A l’occasion de la célébration du centenaire du début de la Première Guerre Mondiale (1914-1918), il importe de souligner que le Burundi a aussi et cela dans une certaine mesure été le théâtre d’affrontements entre Belges et Allemands. C’est que la Belgique gérait alors le Congo comme territoire du roi des Belges et qu’ils devaient chasser les Allemands du Burundi et du Rwanda et pourquoi de tous les pays d’Afrique de l’Est !

L’étincelle qui a provoqué la guerre survint le 28 juin 1914, lorsqu’un jeune nationaliste serbe de Bosnie (Gavrilo Princip) assassina l’archiduc François-Ferdinand, héritier du trône austro-hongrois, et son épouse. Les exigences de vengeance de l’Autriche-Hongrie (fortement encouragée par l’Allemagne) à l’encontre du Royaume de Serbie menèrent à l’activation d’une série d’alliances qui obligèrent plusieurs puissances européennes à s’engager sur la voie de la guerre. Il faut rappeler que plusieurs de ces nations étaient à la tête d’empires s’étendant sur plusieurs continents. Ce qui explique la portée mondiale du conflit. Cette guerre fut surtout le fait de deux grandes alliances : la Triple-Entente et la Triple Alliance ou la Triplice. La Triple-Entente était composée de la France, du Royaume-Uni, de la Russie, et des empires qu’elles contrôlaient en tant que grandes puissances coloniales. Plusieurs États se joignirent à cette coalition, dont la Belgique, envahie par l’Allemagne, qui fit appel à la France et au Royaume-Uni garantes de son indépendance.

C’est une occasion de s’arrêter sur le contexte du traité de Kiganda, les réalisations des Allemands au Burundi mais aussi de comprendre l’origine du site touristique appelé « la faille des Allemands ». Cette commémoration pouvait-elle passer inaperçue au Burundi ? Que rapporte ce genre d’événements à d’autres démocraties en Europe ?

Enfin une diplomatie plus inspirée…

A la faveur de la semaine diplomatique, le Ministère des Relations Extérieures et de la Coopération Internationale a organisé fin juin 2014, un périple pour les diplomates résidents et non résidents vers le cimetière des victimes de la première guerre mondiale côté allemand à Cibitoke, puis vers le barrage de Rwegura, l’usine de thé de Rwegura. L’escale fut la résidence du Prince Charles BARANYANKA à Kayanza.
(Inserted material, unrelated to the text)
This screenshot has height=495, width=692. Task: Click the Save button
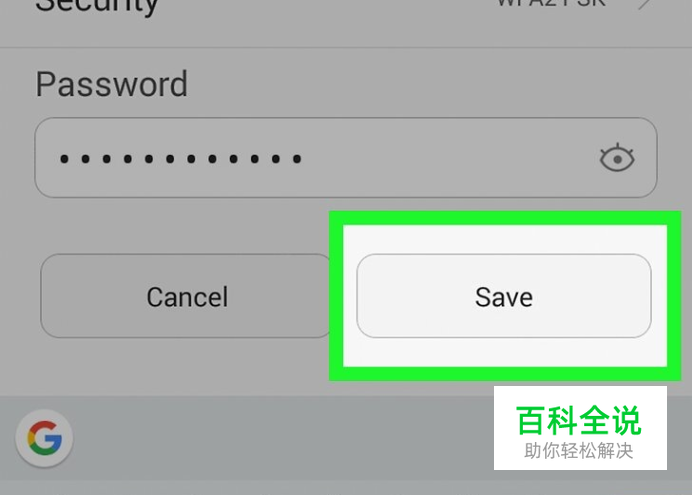coord(504,296)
Ce fut une découverte très enrichissante sur l’histoire du Burundi, sur la faune et la flore de même que les défis liés aux changements climatiques. Du côté de Mabayi, les diplomates ont eu l’occasion d’assister à l’extraction de l’or.
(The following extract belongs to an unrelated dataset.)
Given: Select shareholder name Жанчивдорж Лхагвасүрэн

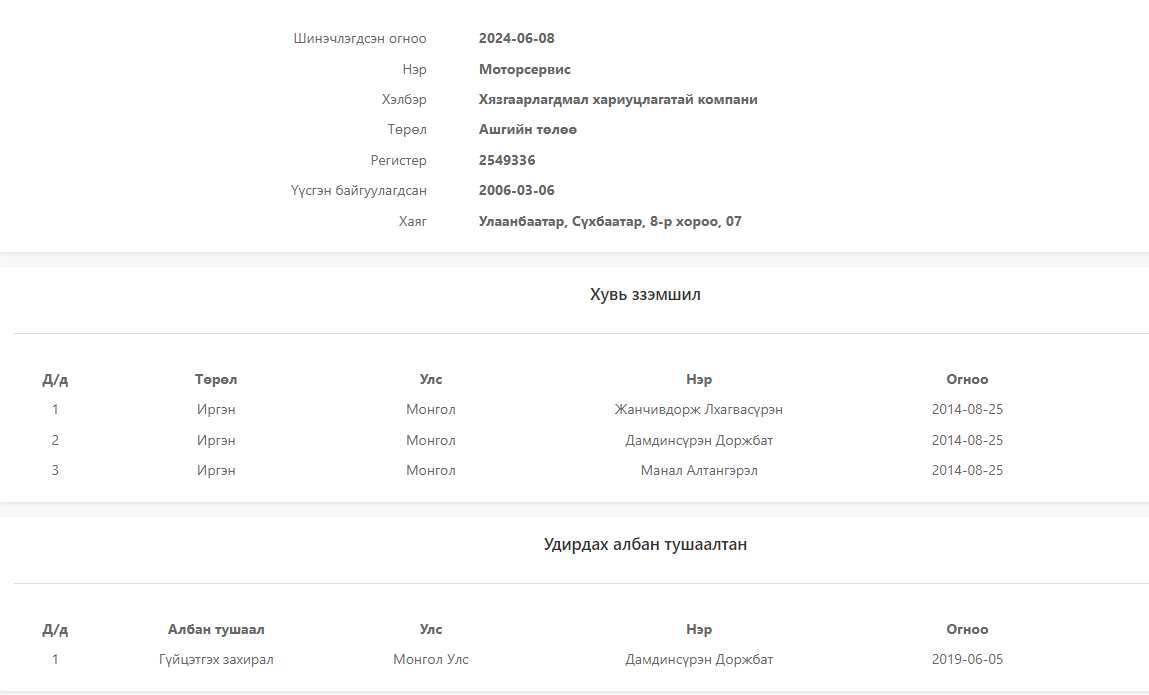Looking at the screenshot, I should coord(698,409).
Après Kayanza, les diplomates ont visité le centre d’apprentissage des langues à Ruganza (passage obligé de tous les missionnaires qui venaient évangéliser dans la sous-région). A ce même lieu, il y a le cimetière des victimes de la première guerre mondiale côté belge. Puis le cortège s’est rendu à Bukeye, à Muramvya pour admirer le climat et les fruits et légumes de Bugarama avant de faire une autre escale au belvédère immortalisé par le résident Paul Harroy. Au retour, les diplomates étaient aux anges ! « Quel merveilleux pays ! Allons faire honneur à la gastronomie burundaise avec le fameux Mukeke, Kuhé ou Ndagala ! Moi, j’adore les fruits de ce pays : ils sont exquis ! » Et patati et patata….
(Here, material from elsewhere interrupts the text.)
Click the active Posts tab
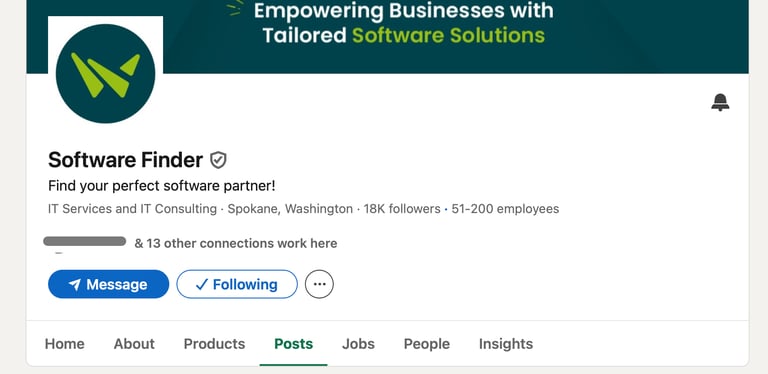The image size is (768, 374). tap(293, 344)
Pour la semaine de la Diaspora fin juillet 2014, le Ministère des Relations Extérieures et de la Coopération Internationale a offert à plus d’une centaine de Burundais de l’étranger l’excursion vers la réserve naturelle de la Kibira côté Teza. La beauté des plantations de thé et le panorama magnifique sur la crête du Congo-Nil ; la montée à l’ombre des arbres multiséculaires et le clapotis d’eau filtrée naturellement, le chant des oiseaux, cette randonnée est un régal !

D’autres événements organisés cette année prouvent que le Burundi peut connaître un grand essor du tourisme. On peut citer le festival annuel du film et de l’audiovisuel (FESTICAB), la semaine de la mode (Bujumbura Fashion Week), l’événement Happy Bujumbura, les compétitions d’athlétisme, le tournoi de tennis et de basketball, l’événement Primusic, les multiples concerts de musique en live abusivement qualifiés de karaokés etc. Il s’agit des efforts souvent des particuliers pour créer de l’ambiance et savourer les dividendes de la paix.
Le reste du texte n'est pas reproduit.